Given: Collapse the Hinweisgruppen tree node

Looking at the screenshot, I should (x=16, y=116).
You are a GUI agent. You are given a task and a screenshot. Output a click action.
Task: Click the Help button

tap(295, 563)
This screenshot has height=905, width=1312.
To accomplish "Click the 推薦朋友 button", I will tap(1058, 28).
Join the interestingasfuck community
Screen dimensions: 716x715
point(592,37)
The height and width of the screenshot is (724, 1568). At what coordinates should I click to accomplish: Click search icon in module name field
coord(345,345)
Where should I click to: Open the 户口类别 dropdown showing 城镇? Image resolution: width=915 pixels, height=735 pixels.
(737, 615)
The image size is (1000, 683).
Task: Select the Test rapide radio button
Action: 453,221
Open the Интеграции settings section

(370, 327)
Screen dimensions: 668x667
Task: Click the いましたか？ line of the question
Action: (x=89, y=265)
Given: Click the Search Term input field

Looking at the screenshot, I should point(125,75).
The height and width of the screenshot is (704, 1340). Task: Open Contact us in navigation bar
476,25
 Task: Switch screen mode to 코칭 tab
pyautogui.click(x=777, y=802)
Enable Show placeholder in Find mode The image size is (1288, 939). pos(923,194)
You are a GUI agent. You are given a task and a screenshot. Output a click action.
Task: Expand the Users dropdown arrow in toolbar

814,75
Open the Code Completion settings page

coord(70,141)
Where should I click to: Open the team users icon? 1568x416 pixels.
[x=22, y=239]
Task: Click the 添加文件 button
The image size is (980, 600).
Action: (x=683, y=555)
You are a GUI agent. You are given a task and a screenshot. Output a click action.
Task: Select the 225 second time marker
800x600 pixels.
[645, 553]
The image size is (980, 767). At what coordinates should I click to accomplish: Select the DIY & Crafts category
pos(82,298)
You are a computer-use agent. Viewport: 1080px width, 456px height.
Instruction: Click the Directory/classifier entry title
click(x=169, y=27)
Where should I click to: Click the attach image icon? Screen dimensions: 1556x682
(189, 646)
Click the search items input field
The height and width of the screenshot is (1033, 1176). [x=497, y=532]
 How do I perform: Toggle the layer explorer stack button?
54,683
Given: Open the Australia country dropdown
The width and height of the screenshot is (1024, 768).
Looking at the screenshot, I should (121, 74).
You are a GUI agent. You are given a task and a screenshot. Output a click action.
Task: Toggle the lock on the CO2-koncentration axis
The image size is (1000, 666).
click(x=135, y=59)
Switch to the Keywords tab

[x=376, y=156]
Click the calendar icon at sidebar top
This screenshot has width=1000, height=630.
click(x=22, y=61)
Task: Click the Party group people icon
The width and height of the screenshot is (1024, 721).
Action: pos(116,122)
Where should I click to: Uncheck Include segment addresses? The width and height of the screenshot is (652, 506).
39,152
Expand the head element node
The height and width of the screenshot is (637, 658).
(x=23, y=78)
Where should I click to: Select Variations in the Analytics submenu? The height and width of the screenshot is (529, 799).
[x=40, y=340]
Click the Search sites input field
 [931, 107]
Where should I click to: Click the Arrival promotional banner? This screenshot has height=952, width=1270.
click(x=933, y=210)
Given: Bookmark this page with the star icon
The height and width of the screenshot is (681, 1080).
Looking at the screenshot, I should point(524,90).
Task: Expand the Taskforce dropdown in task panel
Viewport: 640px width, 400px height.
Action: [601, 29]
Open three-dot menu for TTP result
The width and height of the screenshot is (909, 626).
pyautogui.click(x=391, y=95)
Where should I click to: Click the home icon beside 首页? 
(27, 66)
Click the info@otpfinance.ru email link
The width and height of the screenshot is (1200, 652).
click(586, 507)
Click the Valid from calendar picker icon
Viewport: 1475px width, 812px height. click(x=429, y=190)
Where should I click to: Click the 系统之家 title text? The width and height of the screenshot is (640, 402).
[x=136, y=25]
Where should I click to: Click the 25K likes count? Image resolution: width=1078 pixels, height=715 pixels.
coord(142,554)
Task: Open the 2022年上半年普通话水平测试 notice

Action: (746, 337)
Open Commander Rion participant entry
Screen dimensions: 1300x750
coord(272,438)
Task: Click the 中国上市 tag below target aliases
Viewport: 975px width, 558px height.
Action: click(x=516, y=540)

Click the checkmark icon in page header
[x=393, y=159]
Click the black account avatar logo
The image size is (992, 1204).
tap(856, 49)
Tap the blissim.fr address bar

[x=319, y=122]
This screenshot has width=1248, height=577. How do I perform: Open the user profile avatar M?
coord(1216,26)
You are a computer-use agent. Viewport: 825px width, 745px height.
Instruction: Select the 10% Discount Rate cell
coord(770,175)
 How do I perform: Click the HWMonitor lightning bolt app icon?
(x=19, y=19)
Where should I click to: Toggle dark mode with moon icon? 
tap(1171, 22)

____________________

Problem details »
The assignment is to restate, word for word, each line from the one containing "Where should I click to: Click the 25K" through the final line of the material above.

Answer area »
Where should I click to: Click the 25K likes count? Image resolution: width=1078 pixels, height=715 pixels.
coord(142,554)
Task: Open the 2022年上半年普通话水平测试 notice

Action: (746, 337)
Open Commander Rion participant entry
Screen dimensions: 1300x750
coord(272,438)
Task: Click the 中国上市 tag below target aliases
Viewport: 975px width, 558px height.
Action: click(x=516, y=540)

Click the checkmark icon in page header
[x=393, y=159]
Click the black account avatar logo
The image size is (992, 1204).
tap(856, 49)
Tap the blissim.fr address bar

[x=319, y=122]
This screenshot has width=1248, height=577. How do I perform: Open the user profile avatar M?
coord(1216,26)
You are a computer-use agent. Viewport: 825px width, 745px height.
Instruction: Select the 10% Discount Rate cell
coord(770,175)
 How do I perform: Click the HWMonitor lightning bolt app icon?
(x=19, y=19)
Where should I click to: Toggle dark mode with moon icon? 
tap(1171, 22)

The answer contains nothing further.